I was earning $76k a year while living (and earning) in Japan, and paid an even lower rate than Apple did. I paid 0% in taxes!

 

 

Wait, let's be JUST a little more specific here, so it isn't quite so disingenuous….

 

I paid no U.S. Federal Income Tax specifically. You bet I paid plenty of local taxes though. If I'd been earning over $80k, I'd have had to start paying double taxes. That's right. If you earned over $80k you would have to pay both local AND U.S. taxes on that additional income...

 

And that brings us back to this story. Yes, Apple paid "only" 2% in U.S. tax on foreign-earned income (where you can bet they ALSO pay plenty of "local" domestic tax in each country where that money is earned). It isn't like they are avoiding paying taxes here (actually, they are always working to reduce their tax liability, but that isn't illegal or even ethically wrong)… they are paying that 2% on top of, and in addition to local taxes.

 

Let's also look at what they earned IN the U.S., and see what that tax rate was? Because as I understand it from the quarterly reports, they pay a pretty high rate on their domestic profits...

 

In some of the previous earnings reports, they show that for domestic earnings they are paying above 30%, give or take, on their net profits? PLUS another 2% on foreign-earned income, which they do pay tax on in the countries where they earn it.

 

I don't see why this is "disgusting" or upsetting to anyone. Hell, their Federal tax liability went from under $4bn to OVER $12bn across three reporting years? Doubling year on year and people are complaining?

 

Unbelievable….

post #164 of 171
Quote:
Originally Posted by tribalogical 
they are paying that 2% on top of, and in addition to local taxes.

It depends on the setup they have. They might not be required to pay much local tax if their profits are taxed in the US but they aren't bringing those profits home and in fact reinvesting a significant amount permanently overseas. If you were due to pay corporation tax on overseas profits in the US on repatriating it and instead just spend most of it on foreign suppliers, you'd pay little to no corporation tax.

* [Challenge 1] Based on the tax discussion above, answer yes or no to whether each statement agrees with it, quoting the words that decide it. (a) The writer paid no U.S. Federal Income Tax while earning $76k in Japan. (b) The writer says Apple pays under 20% on its domestic profits. (c) The reply says Apple must always pay a lot of local tax overseas.
* [Challenge 2] Repeat the passage of the tax discussion that starts at the words "Let's also look" and stops after "Unbelievable….".

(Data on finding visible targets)
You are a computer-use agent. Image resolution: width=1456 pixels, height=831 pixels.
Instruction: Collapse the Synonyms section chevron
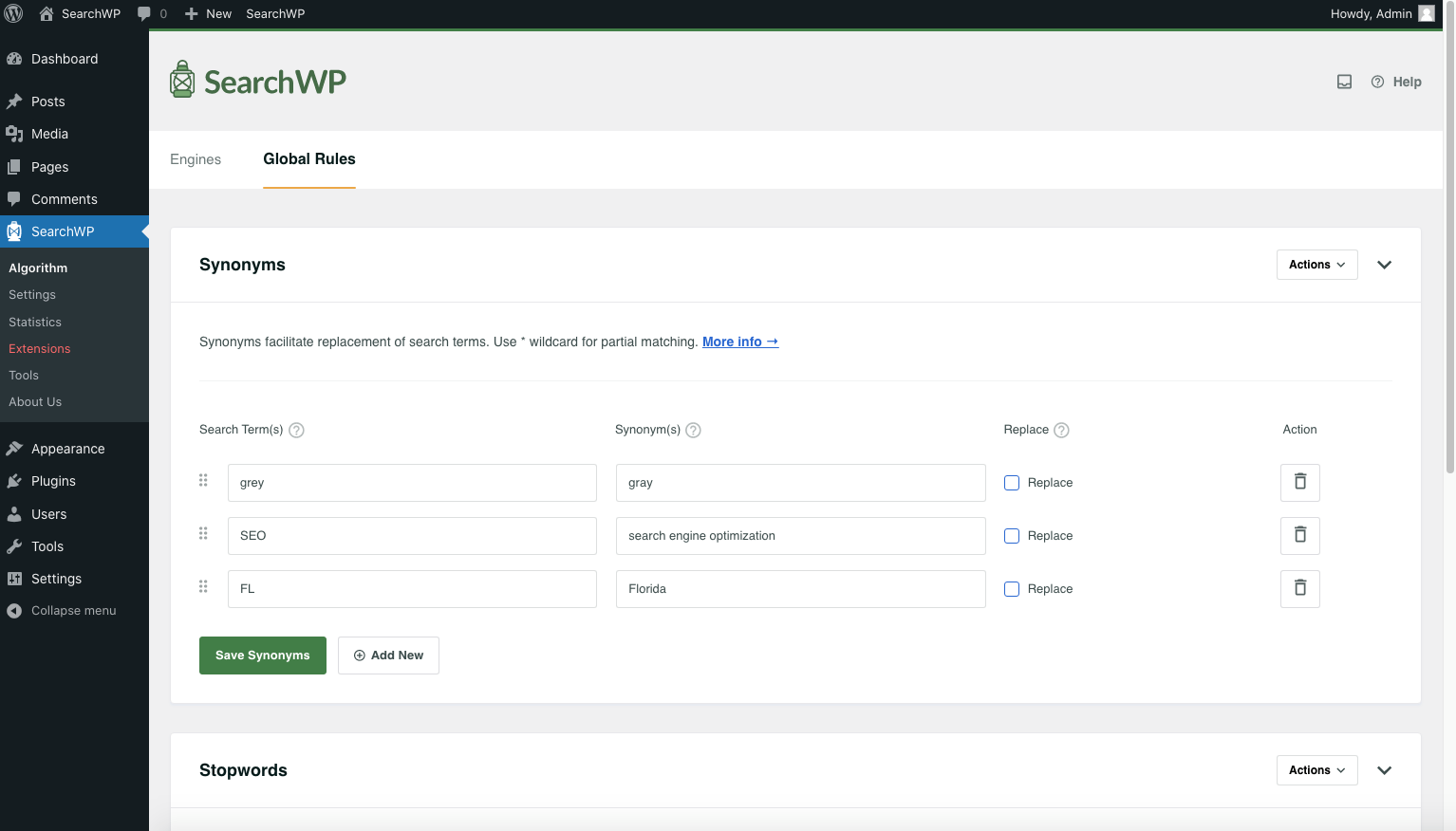tap(1384, 265)
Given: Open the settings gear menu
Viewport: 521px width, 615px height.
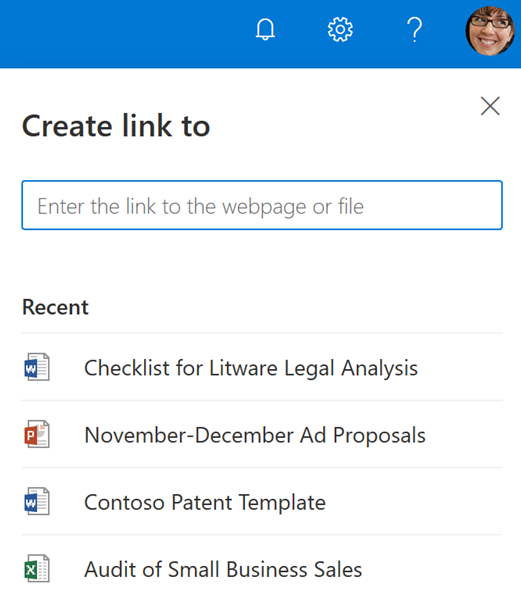Looking at the screenshot, I should coord(340,29).
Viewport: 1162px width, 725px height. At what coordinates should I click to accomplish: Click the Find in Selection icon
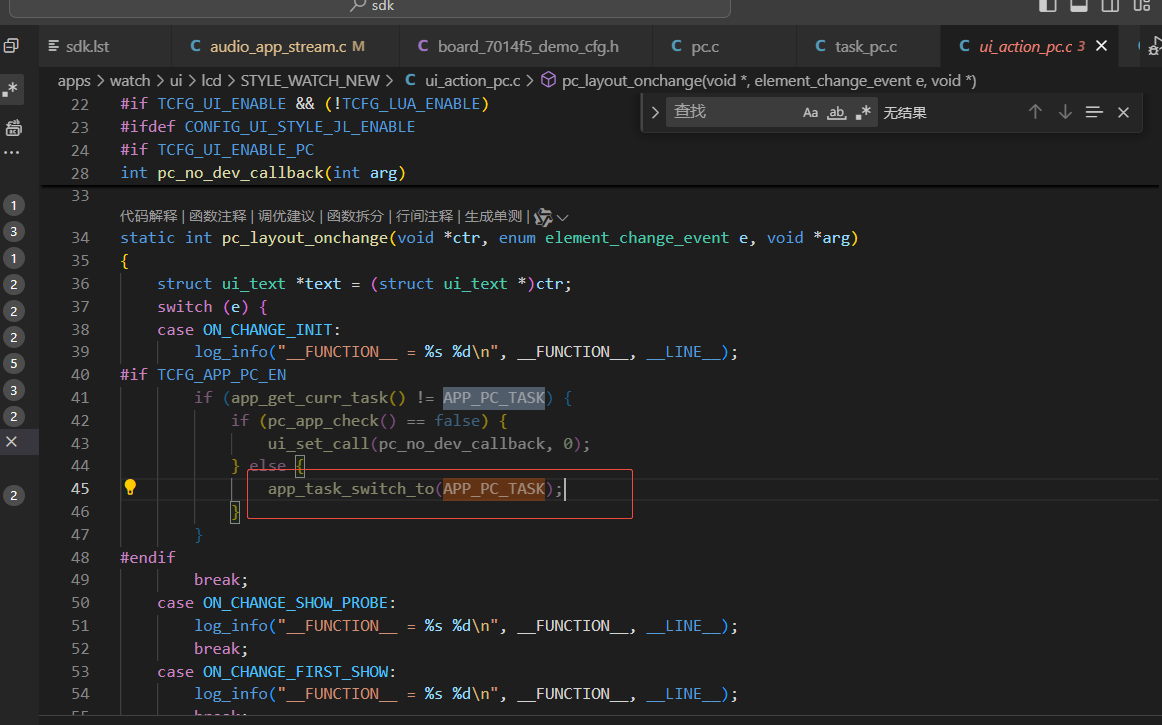tap(1094, 112)
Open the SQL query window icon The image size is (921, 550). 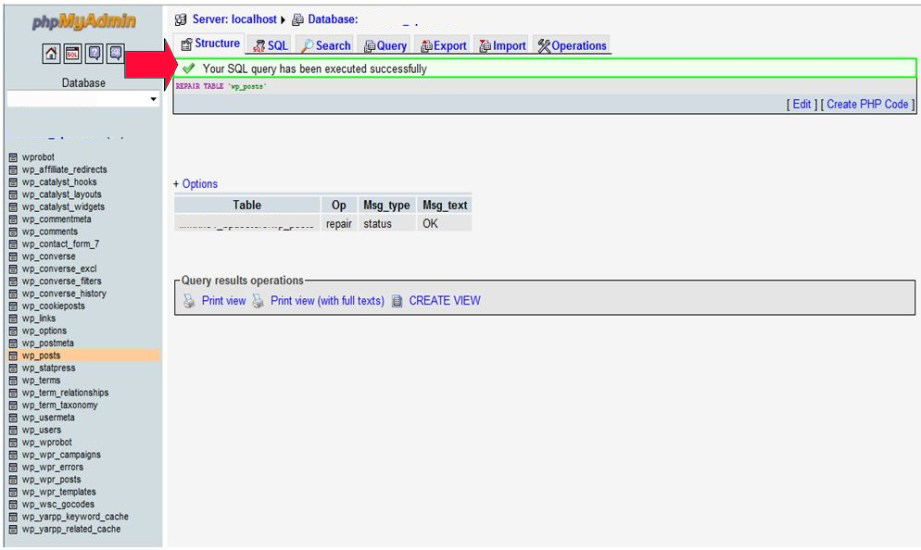pyautogui.click(x=73, y=55)
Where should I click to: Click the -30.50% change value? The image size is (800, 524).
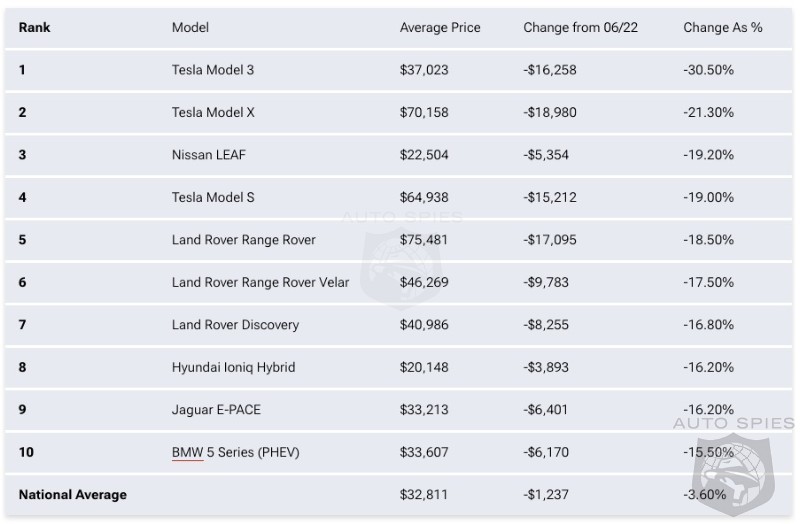pos(708,70)
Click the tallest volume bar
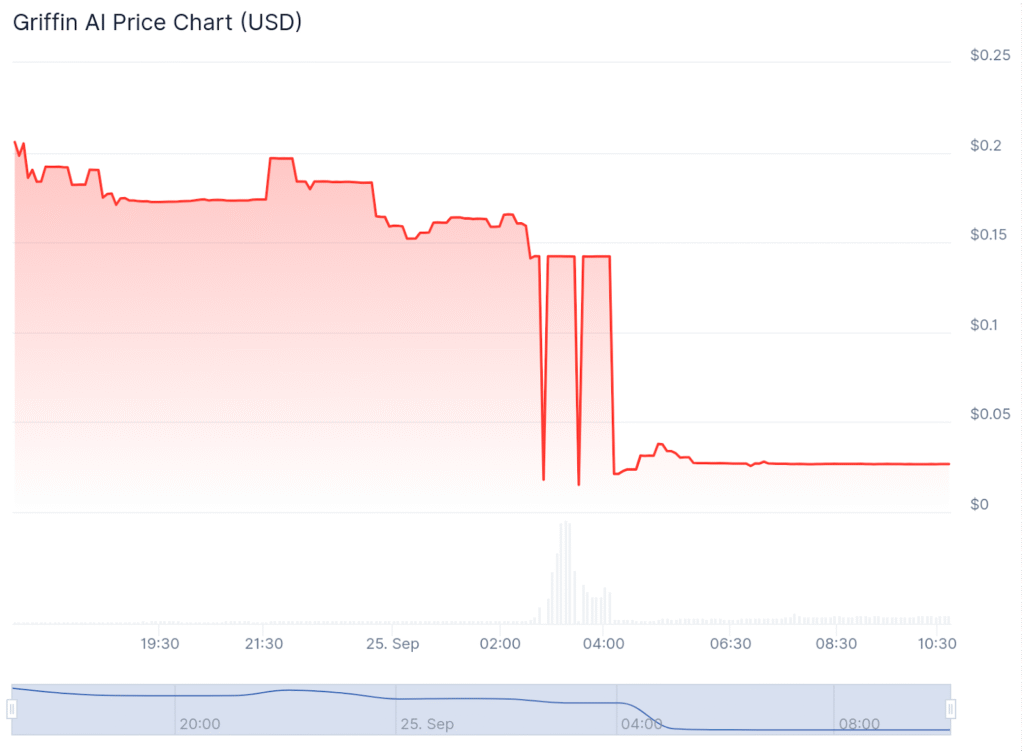This screenshot has height=753, width=1024. (x=565, y=572)
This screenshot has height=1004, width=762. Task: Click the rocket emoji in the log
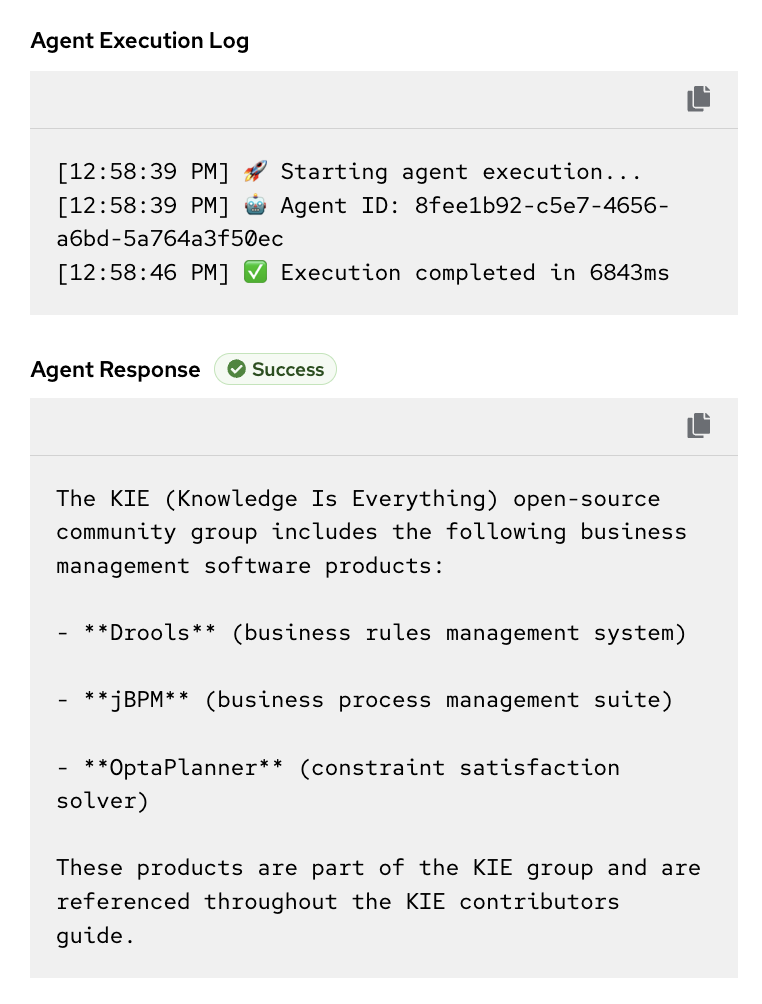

* [Exercise answer 1]
(a) Yes: "I paid no U.S. Federal Income Tax specifically."
(b) No: "for domestic earnings they are paying above 30%, give or take, on their net profits"
(c) No: "They might not be required to pay much local tax if their profits are taxed in the US"

* [Exercise answer 2]
Let's also look at what they earned IN the U.S., and see what that tax rate was? Because as I understand it from the quarterly reports, they pay a pretty high rate on their domestic profits...

 

In some of the previous earnings reports, they show that for domestic earnings they are paying above 30%, give or take, on their net profits? PLUS another 2% on foreign-earned income, which they do pay tax on in the countries where they earn it.

 

I don't see why this is "disgusting" or upsetting to anyone. Hell, their Federal tax liability went from under $4bn to OVER $12bn across three reporting years? Doubling year on year and people are complaining?

 

Unbelievable….